Begin Source text
# what materials make car reflector bright?



## picard (Nov 24, 2005)

Has anyone examine the reflectors of new car models? I notice that Lexus reflectors seem different from BMW. Does the reflector play big role in light brightness in 2 different brand name cars; one assumes both car manufacturers use same watt bulb in the reflector. 


Honda accord reflector doesn't seem to be as shiny as lexus. Does anyone know what kind of substance that compose from the reflector?  :buddies:


----------



## LEDagent (Nov 25, 2005)

I too have been seeing a change in headlights in new model cars. My aunt's rental car is a 2005 new style VW Jetta and the light comming out of it us much whiter and brighter than my older Jetta...and i just replaced my bulbs with Philips Vision Plus Bulbs.

The new Jetta was using a European Code (E-Code) reflector setup that gives it a sharp cutoff beam pattern. But the color and intensity of the light is much brighter than previous models and other cars as well. 

There could be a combination of factors, but my guess for brighter light lies in better beam managment. These new headlights are doing a better job at actually focusing the light rather than just spilling it out. LOTS of Japanese and European cars in the 2005/2006 model years have some pretty decent light coverage up front and a good combination of throw. Driving along side a lot of these cars on the freeway sure does put my headlights to shame.


----------



## Dr_Joe (Nov 25, 2005)

Are you sure they're not HID :thinking: 

 
That would be comparing apples to oranges


----------



## Wim Hertog (Nov 25, 2005)

picard said:


> Honda accord reflector doesn't seem to be as shiny as lexus. Does anyone know what kind of substance that compose from the reflector?  :buddies:



Most reflectors are made out of plastic or metal with a very thin layer of aluminum damped on it. This is done by heating a piece of alu in a vacuum chamber. The alu will evaporate and form an even coating on the reflector.


----------
End Source text
Begin Dataset content
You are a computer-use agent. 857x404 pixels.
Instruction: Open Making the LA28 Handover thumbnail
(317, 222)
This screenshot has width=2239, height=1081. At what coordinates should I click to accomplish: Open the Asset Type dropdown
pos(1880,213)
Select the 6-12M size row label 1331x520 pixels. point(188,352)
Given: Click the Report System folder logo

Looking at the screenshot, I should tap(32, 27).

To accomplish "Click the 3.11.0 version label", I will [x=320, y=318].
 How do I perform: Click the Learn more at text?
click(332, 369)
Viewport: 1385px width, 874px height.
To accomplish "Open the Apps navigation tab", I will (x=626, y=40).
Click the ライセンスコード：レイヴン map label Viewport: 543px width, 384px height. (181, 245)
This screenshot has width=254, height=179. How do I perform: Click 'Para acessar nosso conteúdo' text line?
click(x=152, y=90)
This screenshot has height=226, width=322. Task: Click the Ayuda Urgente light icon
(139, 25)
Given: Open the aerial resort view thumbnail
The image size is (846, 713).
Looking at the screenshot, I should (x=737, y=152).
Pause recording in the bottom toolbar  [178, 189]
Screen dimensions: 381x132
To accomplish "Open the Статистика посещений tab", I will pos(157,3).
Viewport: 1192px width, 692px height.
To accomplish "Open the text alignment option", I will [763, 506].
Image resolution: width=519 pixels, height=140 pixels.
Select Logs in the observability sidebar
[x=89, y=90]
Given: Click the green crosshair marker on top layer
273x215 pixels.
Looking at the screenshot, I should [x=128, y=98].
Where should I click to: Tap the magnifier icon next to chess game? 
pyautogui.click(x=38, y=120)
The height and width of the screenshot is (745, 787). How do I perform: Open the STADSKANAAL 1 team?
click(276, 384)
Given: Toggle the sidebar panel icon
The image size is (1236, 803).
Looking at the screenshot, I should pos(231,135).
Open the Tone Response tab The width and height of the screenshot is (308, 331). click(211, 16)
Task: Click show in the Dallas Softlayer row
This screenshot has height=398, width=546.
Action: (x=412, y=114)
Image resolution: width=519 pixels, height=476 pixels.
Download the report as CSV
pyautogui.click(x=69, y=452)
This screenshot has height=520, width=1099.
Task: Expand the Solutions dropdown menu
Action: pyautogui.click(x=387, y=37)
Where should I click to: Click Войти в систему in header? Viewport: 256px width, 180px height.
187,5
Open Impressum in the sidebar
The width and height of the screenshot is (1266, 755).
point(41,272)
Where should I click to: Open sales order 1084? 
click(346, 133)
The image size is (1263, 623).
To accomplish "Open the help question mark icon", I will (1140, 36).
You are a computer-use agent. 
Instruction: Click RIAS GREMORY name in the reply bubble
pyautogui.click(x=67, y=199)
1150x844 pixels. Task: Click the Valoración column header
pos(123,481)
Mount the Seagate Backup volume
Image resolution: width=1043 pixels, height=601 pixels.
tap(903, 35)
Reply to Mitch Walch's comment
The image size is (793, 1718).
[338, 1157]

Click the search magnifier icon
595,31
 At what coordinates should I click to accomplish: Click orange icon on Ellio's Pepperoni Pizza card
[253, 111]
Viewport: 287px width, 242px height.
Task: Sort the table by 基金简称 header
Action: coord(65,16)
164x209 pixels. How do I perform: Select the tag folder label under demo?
End Dataset content
Task to carry out
Reproduce the passage of the forum thread on car reflectors that opens with the words containing "There could be" and closes with "Dr_Joe (Nov 25, 2005)", swapping "freeway" for "highway". The records are drawn from a separate source unrelated to the forum thread.

Task result
There could be a combination of factors, but my guess for brighter light lies in better beam managment. These new headlights are doing a better job at actually focusing the light rather than just spilling it out. LOTS of Japanese and European cars in the 2005/2006 model years have some pretty decent light coverage up front and a good combination of throw. Driving along side a lot of these cars on the highway sure does put my headlights to shame.


----------



## Dr_Joe (Nov 25, 2005)